We've got a case where we'd like to connect to HDFS and log a message to a Kafka topic on changes. Essentially change data capture on HDFS. I know it's an unusual case where you're trying to capture changes from HDFS and unfortunately that's making searching difficult. We don't have access to the sources that are feeding into HDFS so change data capture on HDFS seems like our only real option.
I don't need to read the files themselves. Being able to put a message on to a topic with the full path to the file and a little other minor information and would be sufficient enough. I would however need to handle Kerberos authentication for HDFS.

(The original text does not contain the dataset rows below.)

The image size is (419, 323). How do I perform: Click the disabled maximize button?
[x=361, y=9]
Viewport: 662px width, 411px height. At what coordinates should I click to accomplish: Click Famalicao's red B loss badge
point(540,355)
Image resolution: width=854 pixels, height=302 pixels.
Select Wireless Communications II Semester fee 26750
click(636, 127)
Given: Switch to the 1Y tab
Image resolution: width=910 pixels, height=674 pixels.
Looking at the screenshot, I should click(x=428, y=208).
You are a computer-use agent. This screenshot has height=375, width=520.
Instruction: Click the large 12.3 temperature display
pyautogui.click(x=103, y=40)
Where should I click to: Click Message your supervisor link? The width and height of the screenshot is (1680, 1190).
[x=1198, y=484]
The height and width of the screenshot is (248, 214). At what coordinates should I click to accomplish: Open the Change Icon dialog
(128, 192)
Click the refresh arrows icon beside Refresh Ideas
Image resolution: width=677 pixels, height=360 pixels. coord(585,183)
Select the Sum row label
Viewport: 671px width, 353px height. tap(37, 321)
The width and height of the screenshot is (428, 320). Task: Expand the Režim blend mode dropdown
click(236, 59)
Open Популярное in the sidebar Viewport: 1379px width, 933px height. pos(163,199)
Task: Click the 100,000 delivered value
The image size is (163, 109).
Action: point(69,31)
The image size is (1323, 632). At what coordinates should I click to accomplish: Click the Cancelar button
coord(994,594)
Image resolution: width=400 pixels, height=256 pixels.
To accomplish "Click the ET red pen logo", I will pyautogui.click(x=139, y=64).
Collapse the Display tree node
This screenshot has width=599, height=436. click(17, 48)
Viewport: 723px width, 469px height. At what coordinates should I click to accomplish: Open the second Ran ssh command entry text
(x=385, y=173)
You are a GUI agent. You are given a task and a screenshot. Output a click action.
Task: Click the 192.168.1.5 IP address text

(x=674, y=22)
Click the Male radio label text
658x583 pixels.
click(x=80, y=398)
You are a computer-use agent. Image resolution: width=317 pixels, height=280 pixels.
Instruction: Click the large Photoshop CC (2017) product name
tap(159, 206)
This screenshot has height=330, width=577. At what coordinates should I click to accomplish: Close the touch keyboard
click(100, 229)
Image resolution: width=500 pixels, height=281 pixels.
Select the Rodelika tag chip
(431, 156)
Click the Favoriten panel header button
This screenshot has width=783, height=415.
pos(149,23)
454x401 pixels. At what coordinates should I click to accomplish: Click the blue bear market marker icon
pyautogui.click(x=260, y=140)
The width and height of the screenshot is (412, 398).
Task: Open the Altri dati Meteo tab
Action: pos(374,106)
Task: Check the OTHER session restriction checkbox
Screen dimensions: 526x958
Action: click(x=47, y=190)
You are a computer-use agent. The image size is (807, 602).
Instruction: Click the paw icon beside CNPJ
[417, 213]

It looks like Confluent has a HDFS2SourceConnector and a HDFS3SourceConnector. Sadly, these pieces are not open source and it's been difficult to understand their documentation. They seem to be dependent upon some file system structure from the HDFS2SinkConnector and HDFS3SinkConnector. The license is not an issue if these would work for this purpose. I've been trying to get something working here, but without luck. It's not clear what events it triggers on and where/how it writes to a topic.
I've also stumbled across this https://github.com/mmolimar/kafka-connect-fs but it hasn't been updated in a while, appears to require an implementation of a FileReader and I don't see support for Kerberos out of the box. I could probably modify to suit our use case.
Are there other alternatives out there or better documentation or examples for the Confluent plugins?